The priestesses finished their spells simultaneously, and one or both of the counterspells dispelled the magical cloud. One moment the cloud was there, the next it was gone.
Both priestesses were brandishing their holy symbols on opposite sides of the ledge. Jeggred crouched in a huddle near Danifae, his arms encircling her protectively, his mane and skin still smoking.
The priestesses stared at each other, Danifae holding her chunk of amber, Quenthel her jet disc.
Pharaun had no way to know whose spell had successfully dispelled the cloud, and the uncertainty troubled him. Everything about the recent past troubled him.
Still, he kept his concentration and finished his own spell. When he pronounced the final word, a transparent sphere of magical force took shape around the ledge, covering all of them.
Another fireball and lightning bolt slammed up against the sphere and exploded in light, but neither breached Pharaun's spell.
Jeggred stood to his full height, eyeing Quenthel. Dried blood caked his claws and ringed his mouth. Pharaun imagined it to belong to one of the Eilistraeeans.
"Mistress," Pharaun said, "my spell will not hold long."

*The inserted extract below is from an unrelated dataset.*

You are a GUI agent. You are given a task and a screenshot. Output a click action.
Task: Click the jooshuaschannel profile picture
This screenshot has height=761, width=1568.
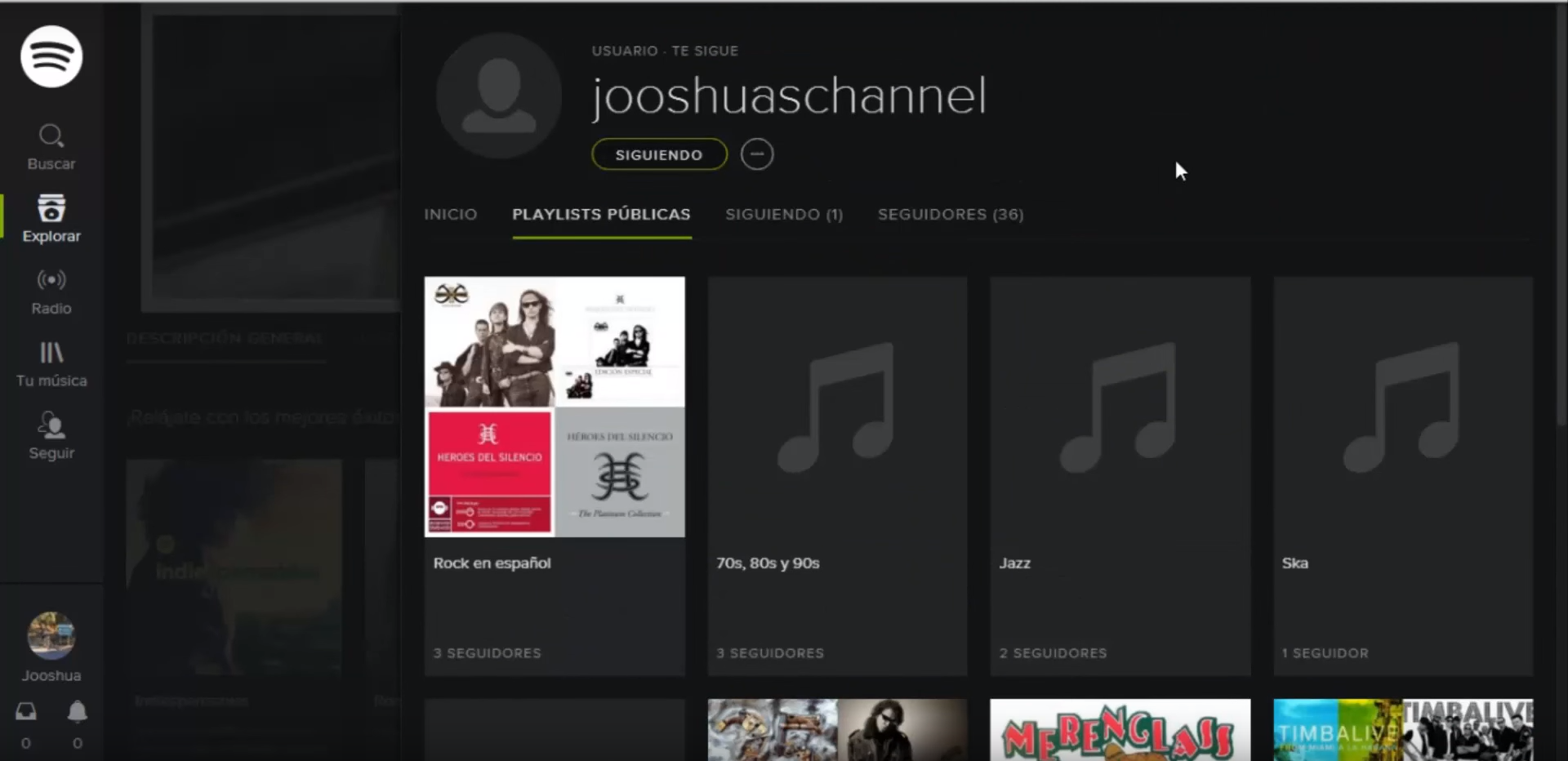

"Of course it won't," Quenthel answered. "You are a male."
Pharaun ignored the barb, crept forward the rest of the way, and looked out over the ledge.
The others did the same.
A twisting path, bounded on its sides by sheer drops, led down the steep mountainside to a plateau riddled with chasms, craters, and pools of acidic venom. A green haze filled the air, and
Pharaun blinked at the acridity. Through the haze, Pharaun saw. .
An army waited below.
"Yugoloths," the mage observed. "Five hundred, at least."
"Mercenaries," Quenthel spat, following his gaze. Her serpents hissed.
Scaled, four-armed, nycaloths swooped through the air above an assembled force of insectoid mezzoloths. The squat, beetle-like mezzoloths bore long polearms in their four arms, while each of the nycaloths held an enchanted battle-axe. They were arranged in a crescent shape at the bottom of the path, a wall of armor and flesh. Pharaun knew the yugoloths to be resistant to most forms of energy. He assumed that most would have used magic to bolster their inherent resistances. Dealing with them would not be as easy as simply burning the lot with a fireball, but he had killed fiends before.
He scanned the army for the ultroloth that he knew must be leading them. Nycaloths and mezzoloths were followers, servants to the archwizard yugoloths.
The haze in the air made it difficult to discern details, but. .
There.
Toward the back lurked a gray-skinned, bald ultroloth. Even from that distance, Pharaun felt the weight of its huge, black eyes. Two over-large canoloths, both armed with spiked barding,
stood to either side of him. The ultroloth wore dark robes, a sword at his belt, and a quiver at his thigh filled with rods. He held another rod in his hand.
Souls continued to stream out of the pass behind them and soar over their heads. When the spirits reached the plains, the air itself caught them up and exploded in sheets of violet fire. They burned there for a time, writhing in the air above the yugoloth army, before being released. The flames reminded Pharaun of faerie fire, the harmless sheath of flame that most all drow could summon.
"The Purging," Quenthel said, seemingly more interested in the spirits than the yugoloth army.
"Where weakness is seared away," Danifae added.
Looking down at the yugoloth army, Pharaun said, "Speaking of searing. ."
Even as they watched, several of the mezzoloths held up their palms and balls of fire appeared there. They hurled them up toward the ledge, where they hit the wall of force and exploded.
Instinctively, the drow sheltered behind the ledge, but no fire pierced Pharaun's spell. They peeked back over.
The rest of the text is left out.